[Entrées pour repérer des mots et des éléments]
╔══

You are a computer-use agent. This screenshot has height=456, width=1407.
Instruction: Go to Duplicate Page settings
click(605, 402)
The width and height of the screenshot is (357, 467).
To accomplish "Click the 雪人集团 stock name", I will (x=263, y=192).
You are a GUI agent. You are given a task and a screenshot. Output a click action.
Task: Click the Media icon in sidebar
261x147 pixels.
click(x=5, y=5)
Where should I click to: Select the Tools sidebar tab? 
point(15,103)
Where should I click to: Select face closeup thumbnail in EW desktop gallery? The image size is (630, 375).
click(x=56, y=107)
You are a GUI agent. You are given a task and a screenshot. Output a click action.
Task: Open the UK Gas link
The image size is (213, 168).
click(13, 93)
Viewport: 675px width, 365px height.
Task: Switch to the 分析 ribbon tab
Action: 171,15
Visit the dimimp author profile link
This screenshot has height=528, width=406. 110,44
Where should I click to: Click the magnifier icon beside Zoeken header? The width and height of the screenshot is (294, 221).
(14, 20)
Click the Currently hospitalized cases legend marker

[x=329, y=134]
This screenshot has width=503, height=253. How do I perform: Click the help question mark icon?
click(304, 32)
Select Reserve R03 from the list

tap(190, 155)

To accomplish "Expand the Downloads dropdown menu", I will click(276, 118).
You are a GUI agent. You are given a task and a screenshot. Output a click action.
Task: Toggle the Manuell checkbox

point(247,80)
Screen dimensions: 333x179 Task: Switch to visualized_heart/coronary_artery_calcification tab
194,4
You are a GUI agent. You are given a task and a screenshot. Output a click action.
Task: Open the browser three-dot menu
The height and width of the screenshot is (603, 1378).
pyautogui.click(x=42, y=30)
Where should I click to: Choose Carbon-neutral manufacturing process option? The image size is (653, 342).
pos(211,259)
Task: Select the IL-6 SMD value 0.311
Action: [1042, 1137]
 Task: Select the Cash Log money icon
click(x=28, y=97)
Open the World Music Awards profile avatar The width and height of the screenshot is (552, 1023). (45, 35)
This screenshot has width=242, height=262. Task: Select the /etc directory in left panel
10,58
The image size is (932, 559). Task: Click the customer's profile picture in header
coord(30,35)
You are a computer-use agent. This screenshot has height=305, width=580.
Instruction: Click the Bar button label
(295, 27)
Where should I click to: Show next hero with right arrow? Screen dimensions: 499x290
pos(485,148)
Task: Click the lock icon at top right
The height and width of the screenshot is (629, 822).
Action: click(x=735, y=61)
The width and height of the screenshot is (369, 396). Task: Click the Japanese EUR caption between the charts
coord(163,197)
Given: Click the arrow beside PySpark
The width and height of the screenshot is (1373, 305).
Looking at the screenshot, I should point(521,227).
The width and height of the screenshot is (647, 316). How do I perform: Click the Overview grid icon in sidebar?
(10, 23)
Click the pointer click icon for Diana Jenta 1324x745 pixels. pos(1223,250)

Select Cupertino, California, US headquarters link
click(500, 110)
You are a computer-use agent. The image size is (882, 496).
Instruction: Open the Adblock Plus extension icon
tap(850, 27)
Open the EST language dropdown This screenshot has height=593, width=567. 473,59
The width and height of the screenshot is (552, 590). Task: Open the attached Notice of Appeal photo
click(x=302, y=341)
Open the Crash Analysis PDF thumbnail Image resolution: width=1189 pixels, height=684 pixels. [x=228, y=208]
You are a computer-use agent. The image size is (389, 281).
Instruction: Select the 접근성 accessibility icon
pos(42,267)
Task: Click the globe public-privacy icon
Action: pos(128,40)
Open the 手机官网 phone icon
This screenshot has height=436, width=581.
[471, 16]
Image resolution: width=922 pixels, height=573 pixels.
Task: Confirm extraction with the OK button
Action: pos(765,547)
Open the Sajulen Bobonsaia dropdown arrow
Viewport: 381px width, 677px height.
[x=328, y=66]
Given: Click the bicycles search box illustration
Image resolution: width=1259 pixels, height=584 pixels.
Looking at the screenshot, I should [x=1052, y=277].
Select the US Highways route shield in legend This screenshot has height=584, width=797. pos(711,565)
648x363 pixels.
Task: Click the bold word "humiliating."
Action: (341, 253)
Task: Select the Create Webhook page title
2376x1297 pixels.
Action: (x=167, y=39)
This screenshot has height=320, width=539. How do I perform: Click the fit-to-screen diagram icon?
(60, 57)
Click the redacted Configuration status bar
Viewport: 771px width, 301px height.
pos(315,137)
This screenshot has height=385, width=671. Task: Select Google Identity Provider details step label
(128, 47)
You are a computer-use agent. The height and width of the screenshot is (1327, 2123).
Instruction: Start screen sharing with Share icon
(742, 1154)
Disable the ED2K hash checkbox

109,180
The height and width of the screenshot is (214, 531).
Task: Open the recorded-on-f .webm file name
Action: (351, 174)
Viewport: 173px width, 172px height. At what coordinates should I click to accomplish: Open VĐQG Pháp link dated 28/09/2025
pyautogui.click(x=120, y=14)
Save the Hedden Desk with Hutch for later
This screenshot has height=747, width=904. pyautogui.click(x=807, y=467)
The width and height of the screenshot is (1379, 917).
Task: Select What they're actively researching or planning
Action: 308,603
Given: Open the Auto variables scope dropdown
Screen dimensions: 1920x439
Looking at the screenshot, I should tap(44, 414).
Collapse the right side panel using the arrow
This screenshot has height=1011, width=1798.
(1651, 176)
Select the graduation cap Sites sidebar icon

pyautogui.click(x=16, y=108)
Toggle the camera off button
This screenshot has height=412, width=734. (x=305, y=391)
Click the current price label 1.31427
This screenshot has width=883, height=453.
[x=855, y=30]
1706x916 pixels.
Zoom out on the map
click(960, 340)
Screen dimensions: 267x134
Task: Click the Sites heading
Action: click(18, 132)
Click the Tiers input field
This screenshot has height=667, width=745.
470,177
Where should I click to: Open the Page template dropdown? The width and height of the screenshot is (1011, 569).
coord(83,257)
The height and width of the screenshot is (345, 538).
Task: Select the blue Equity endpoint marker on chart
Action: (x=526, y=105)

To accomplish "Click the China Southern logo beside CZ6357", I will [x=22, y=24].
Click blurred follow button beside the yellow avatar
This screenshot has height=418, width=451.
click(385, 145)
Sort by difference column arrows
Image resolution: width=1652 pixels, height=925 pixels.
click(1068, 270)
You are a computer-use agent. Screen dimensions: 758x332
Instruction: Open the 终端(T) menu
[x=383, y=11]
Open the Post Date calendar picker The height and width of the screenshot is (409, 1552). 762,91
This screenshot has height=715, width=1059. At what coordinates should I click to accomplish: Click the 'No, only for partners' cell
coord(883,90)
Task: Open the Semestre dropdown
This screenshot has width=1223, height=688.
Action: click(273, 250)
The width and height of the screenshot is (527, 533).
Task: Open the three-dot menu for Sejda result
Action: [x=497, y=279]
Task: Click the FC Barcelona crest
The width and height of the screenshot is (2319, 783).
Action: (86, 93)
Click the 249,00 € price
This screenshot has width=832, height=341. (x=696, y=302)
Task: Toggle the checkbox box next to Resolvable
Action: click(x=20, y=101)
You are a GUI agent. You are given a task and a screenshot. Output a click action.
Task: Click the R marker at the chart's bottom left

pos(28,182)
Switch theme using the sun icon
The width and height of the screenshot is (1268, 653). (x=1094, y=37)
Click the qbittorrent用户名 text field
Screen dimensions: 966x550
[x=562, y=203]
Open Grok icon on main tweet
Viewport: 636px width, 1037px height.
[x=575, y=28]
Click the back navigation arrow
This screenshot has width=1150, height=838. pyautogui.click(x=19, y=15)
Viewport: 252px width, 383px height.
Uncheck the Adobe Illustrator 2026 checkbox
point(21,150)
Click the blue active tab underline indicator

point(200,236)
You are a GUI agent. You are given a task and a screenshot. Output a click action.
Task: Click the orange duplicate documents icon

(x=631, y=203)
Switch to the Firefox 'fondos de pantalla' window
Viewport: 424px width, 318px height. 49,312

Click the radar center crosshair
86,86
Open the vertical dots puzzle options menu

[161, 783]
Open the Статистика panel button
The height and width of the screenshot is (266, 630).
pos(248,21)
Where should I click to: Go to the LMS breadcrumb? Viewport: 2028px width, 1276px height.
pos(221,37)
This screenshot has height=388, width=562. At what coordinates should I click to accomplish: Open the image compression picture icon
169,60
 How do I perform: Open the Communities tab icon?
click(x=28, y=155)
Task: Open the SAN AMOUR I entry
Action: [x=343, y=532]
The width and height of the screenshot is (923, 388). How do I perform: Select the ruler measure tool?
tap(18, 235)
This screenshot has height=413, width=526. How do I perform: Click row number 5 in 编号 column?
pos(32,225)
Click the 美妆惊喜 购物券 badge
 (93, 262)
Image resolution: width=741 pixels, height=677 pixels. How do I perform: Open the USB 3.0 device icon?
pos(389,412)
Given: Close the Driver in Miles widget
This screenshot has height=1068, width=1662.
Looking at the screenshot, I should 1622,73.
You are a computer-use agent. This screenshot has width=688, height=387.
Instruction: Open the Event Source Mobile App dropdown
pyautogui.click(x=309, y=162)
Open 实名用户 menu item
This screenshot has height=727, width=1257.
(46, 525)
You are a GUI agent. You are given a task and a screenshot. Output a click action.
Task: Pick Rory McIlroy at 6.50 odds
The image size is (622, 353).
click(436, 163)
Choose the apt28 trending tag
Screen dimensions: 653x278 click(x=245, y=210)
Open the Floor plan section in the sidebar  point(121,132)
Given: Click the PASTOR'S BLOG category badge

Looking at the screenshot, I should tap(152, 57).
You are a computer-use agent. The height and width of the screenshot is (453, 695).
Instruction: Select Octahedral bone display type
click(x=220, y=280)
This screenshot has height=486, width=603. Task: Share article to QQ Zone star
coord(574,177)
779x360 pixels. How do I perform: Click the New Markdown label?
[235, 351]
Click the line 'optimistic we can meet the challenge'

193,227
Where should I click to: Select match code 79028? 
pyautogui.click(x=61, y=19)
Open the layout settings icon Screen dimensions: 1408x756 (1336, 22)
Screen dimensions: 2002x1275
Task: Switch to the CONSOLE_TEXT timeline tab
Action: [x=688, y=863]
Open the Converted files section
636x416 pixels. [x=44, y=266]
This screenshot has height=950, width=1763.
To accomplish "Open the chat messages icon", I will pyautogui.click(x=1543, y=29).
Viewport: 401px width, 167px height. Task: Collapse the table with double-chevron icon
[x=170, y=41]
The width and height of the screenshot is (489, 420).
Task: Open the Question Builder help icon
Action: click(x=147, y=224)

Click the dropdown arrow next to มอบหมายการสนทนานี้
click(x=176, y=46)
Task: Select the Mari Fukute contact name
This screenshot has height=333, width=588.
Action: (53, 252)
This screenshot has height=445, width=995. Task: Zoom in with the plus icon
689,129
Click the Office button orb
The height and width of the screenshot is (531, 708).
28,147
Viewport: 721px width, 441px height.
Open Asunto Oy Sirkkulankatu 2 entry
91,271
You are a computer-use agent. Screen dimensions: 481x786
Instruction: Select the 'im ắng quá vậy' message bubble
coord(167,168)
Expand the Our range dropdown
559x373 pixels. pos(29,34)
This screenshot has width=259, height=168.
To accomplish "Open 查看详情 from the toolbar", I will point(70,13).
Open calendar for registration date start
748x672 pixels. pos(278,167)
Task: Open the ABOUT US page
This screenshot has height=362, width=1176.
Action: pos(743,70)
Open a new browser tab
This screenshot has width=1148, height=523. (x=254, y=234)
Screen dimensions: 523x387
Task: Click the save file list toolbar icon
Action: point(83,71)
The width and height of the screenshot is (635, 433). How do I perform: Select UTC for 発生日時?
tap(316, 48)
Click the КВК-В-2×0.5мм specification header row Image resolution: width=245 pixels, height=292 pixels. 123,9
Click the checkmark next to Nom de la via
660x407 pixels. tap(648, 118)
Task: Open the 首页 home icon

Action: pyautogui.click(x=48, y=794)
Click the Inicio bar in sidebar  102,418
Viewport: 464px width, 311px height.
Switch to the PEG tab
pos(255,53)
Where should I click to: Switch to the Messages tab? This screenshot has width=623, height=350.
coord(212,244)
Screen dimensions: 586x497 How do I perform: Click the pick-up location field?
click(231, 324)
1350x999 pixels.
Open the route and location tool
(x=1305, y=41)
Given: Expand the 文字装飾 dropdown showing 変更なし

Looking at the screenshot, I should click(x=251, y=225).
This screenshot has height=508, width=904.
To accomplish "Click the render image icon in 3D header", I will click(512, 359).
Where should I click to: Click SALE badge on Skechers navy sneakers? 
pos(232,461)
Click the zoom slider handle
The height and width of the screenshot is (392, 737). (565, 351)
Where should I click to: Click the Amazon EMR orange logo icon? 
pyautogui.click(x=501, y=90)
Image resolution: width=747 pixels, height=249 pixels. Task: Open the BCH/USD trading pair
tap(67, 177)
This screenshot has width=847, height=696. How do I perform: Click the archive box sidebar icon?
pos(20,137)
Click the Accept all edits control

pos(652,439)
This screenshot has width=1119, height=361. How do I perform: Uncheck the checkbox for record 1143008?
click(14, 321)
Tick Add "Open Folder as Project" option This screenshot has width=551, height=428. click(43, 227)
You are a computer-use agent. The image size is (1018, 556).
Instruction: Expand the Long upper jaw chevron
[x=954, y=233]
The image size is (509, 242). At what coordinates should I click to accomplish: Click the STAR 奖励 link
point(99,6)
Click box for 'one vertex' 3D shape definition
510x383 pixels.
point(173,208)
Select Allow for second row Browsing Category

╚══

◆ Détails de l'exercice ◆
Pouvez-vous recopier à l'identique les lignes des entrées, de celle qui contient « Choose the apt28 trending tag » jusqu'à celle qui contient « Action: (53, 252) », ces deux lignes comprises ?

◆ Résultat ◆
Choose the apt28 trending tag
Screen dimensions: 653x278 click(x=245, y=210)
Open the Floor plan section in the sidebar  point(121,132)
Given: Click the PASTOR'S BLOG category badge

Looking at the screenshot, I should tap(152, 57).
You are a computer-use agent. The height and width of the screenshot is (453, 695).
Instruction: Select Octahedral bone display type
click(x=220, y=280)
This screenshot has height=486, width=603. Task: Share article to QQ Zone star
coord(574,177)
779x360 pixels. How do I perform: Click the New Markdown label?
[235, 351]
Click the line 'optimistic we can meet the challenge'

193,227
Where should I click to: Select match code 79028? 
pyautogui.click(x=61, y=19)
Open the layout settings icon Screen dimensions: 1408x756 (1336, 22)
Screen dimensions: 2002x1275
Task: Switch to the CONSOLE_TEXT timeline tab
Action: [x=688, y=863]
Open the Converted files section
636x416 pixels. [x=44, y=266]
This screenshot has height=950, width=1763.
To accomplish "Open the chat messages icon", I will pyautogui.click(x=1543, y=29).
Viewport: 401px width, 167px height. Task: Collapse the table with double-chevron icon
[x=170, y=41]
The width and height of the screenshot is (489, 420).
Task: Open the Question Builder help icon
Action: click(x=147, y=224)

Click the dropdown arrow next to มอบหมายการสนทนานี้
click(x=176, y=46)
Task: Select the Mari Fukute contact name
This screenshot has height=333, width=588.
Action: (53, 252)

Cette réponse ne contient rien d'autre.